III.             Subak Sebagai Teknologi Sepadan dalam Pertanian Beririgrasi
           Subak pada hakekatnya merupakan teknologi sepadan, karena sifatnya yang sesuai dengan prinsip-prinsip teknologi sepadan seperti yang dikemukakan Mangunwijaya(1985). Peran subak sebagai teknologi sepadan bisa  diamati dengan konsep pola pikir, sosial dan artefak.
Komentar: Bab 3 menurut saya, sudah sangat bagus isinya, karena dalam pembahasan materi pada bab ini telah disertakan grafik-grafik. sehingga dapat membantu dalam proses perkuliahan dan praktik.
IV.             Subak dan Landasan Teori Transformasi
           Sistem Subak yang berlandaskan THK akan di tranformasikan dengan syarat luaran atau tujuan sistem irigrasi subak yang melakukan pengelolaan dan pelayanan irigrasi berdasarkan harmoni, dan kebersamaan, tidak mengalami perubahan yang nyata.

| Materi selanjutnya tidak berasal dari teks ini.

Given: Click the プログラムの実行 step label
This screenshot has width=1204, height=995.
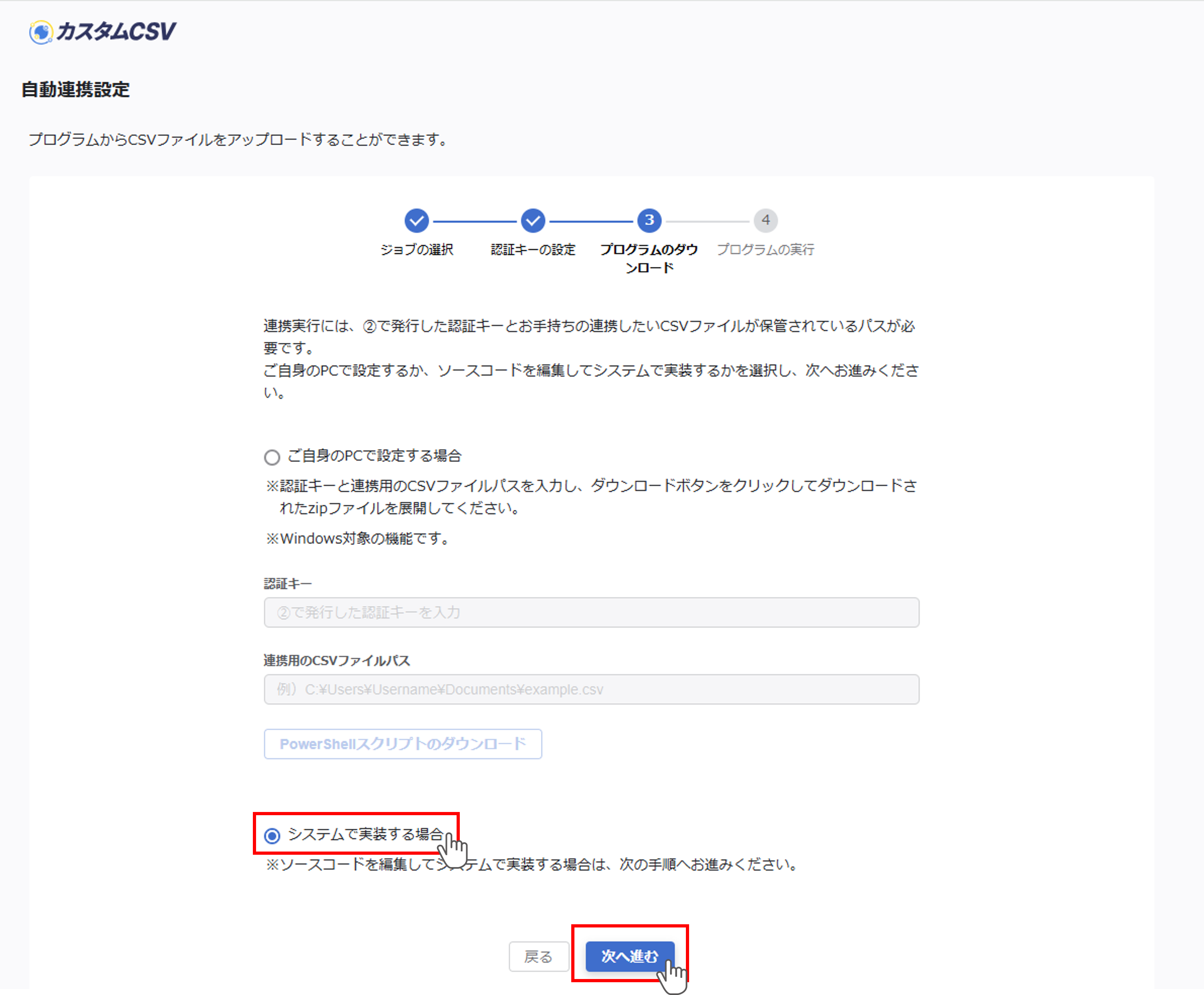Looking at the screenshot, I should point(766,250).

Subak telah menjadi fenomena budaya masyarakat, juga telah terbukti mampu menerima proses transformasi internal sebagai pengaruh dari lingkungan sekitarnya. Diantaranya adalah tentang kemampuan menyerap dinamika perkembangan teknologi, dan kemampuannya menyerap perkembangan dinamika petani.
Komentar: Pada bab ini, kurang diberikannya contoh permasalahan untuk memperhitungan landasan teori transformasi, sehingga kurang untuk dipahami.

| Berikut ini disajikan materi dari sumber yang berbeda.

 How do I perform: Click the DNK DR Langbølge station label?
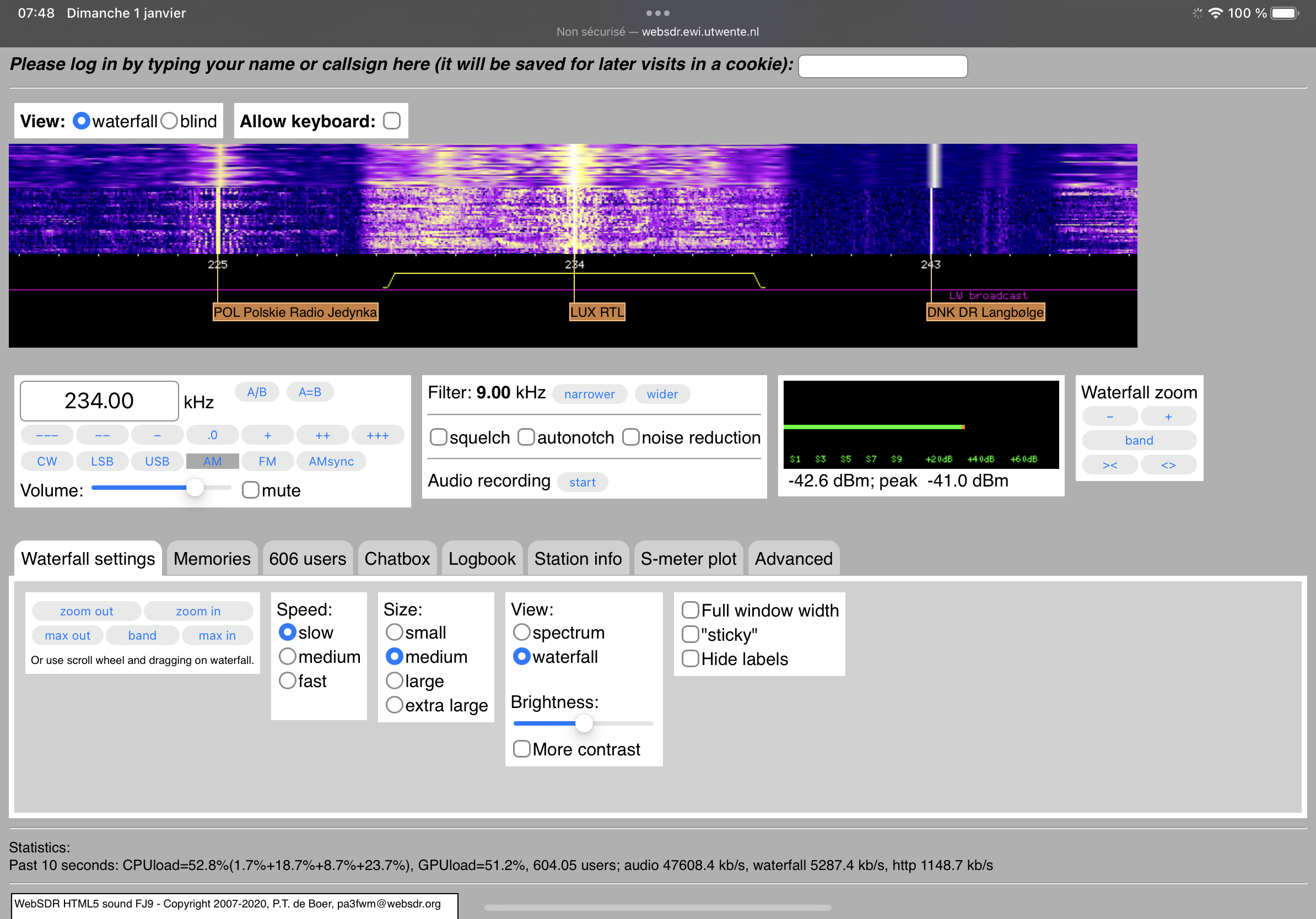tap(985, 312)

V.                Beberapa Kasus Tentang Kemampuan Transformasi Sistem Subak
           Sistem irigrasi subak pada hakekatnya memiliki keunggulan, karena sifatnya yang spesifik dan secara teknis telah menyatu dengan sosio-kultural masyarakat. Maka sistem ini relevan untuk di transformasikan. Kelemahan dari sifatnya yang spesifik yaitu dalam hal kemampuan untuk bertahan terhadap perubahan-perubahan yang sifatnya fisik maupun kehidupan masyarakat sekitarnya yang berkembang cepat. Transformasi yang dapat terus diperbaiki adalah kelembagaan sistem irigrasi yang ada, yang selanjutnya diharapkan dapat meningkatkan kinerja sistem irigrasi subak.
Komentar: Dalam bab V, hanya diberikan satu kasus saja dan tidak diberikan penjelsan tentang perubahan-perubahan fisik yang akan mengganggu proses transformasi sistem subak.

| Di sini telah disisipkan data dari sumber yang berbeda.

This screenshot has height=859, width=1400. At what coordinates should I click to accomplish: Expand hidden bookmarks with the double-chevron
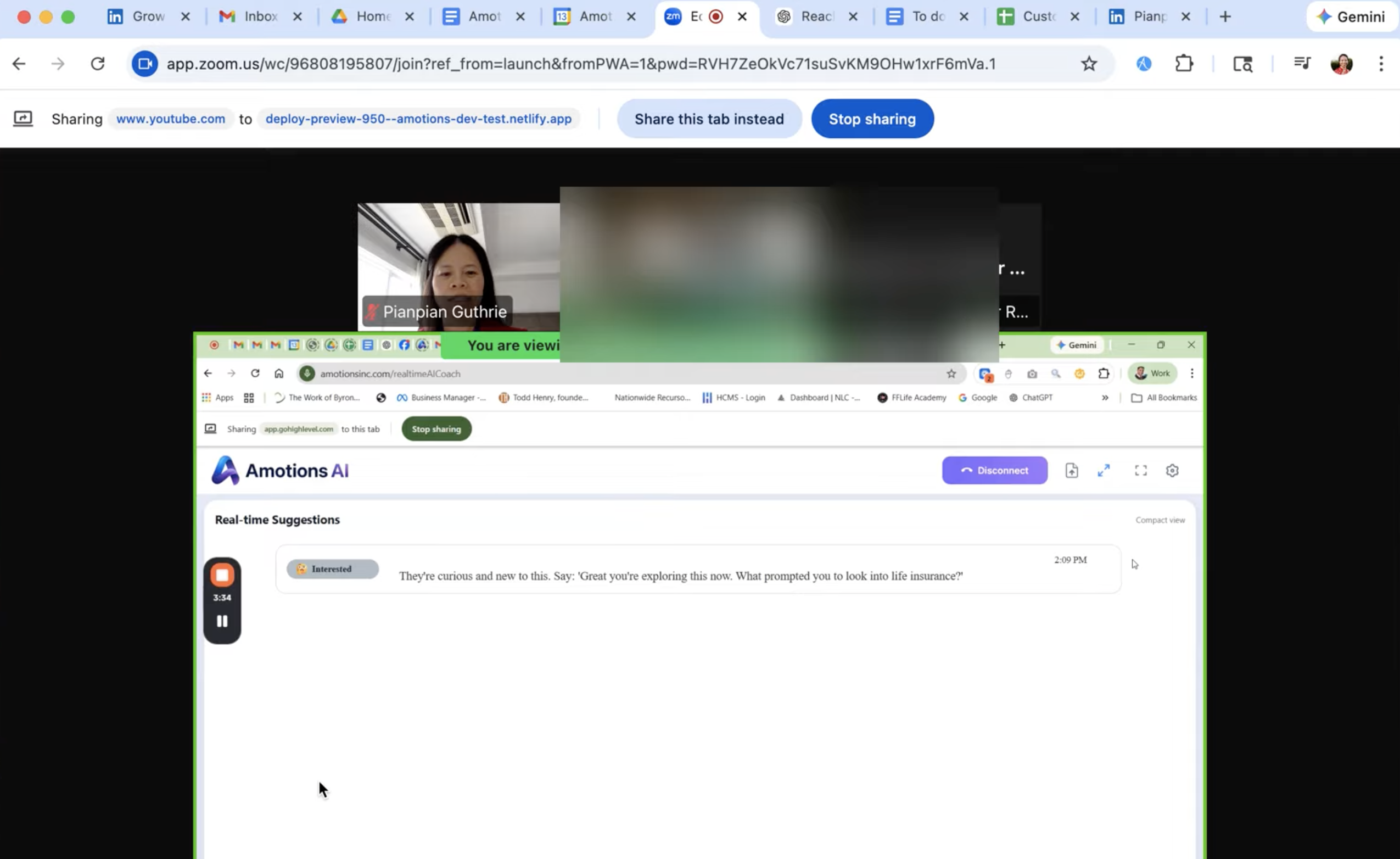coord(1105,398)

VI.             Esensi Subtansi Transformasi Sistem Irigrasi Subak
·        Esensi subtansi mencakup antara lain:
-          subak merupakan teknologi sepadan bagi anggota subak
-          Pemahaman terhadap pembuatan bangunan fisik dan jaringan fisik irigasi
-          Pemeliharaan dan cara pengoperasian bangunan serta jaringan irigasi yang berpedoman pada keserasian hidup sesuai dengan THK.
-          Masyarakat anggota subak memahami dan menghayati keunggulan dan kelemahan sistem irigasi.
-          Untuk menjaga kelestarian daya dukung lingkungan, suatu subak tertentu bergabung dengan subak lain disekitarnya yang memiliki kaitan jaringan irigasi.
-          Sistem irigasi subak memiliki peluang untuk ditransformasikan ke wilayah lain.
-          Tingkat peluang transformasi dari subak-subak sampel menunjukkan tingkat kemampuannya untuk mengatasi masalah-masalah yang muncul sebagai akibat dari perkembangan teknologi yang semakin kompleks.
Komentar: Dalam bab terakhir ini membahas tentang kesimpulan dari bab 1 hingga bab 5, sehingga kita bisa mengambil point-point penting dari bab ini. Dengan adanya bab ini, maka kita bisa mengetahui dan menindak lanjuti bagaimana proses transformasi sisten irigrasi subak tersebut.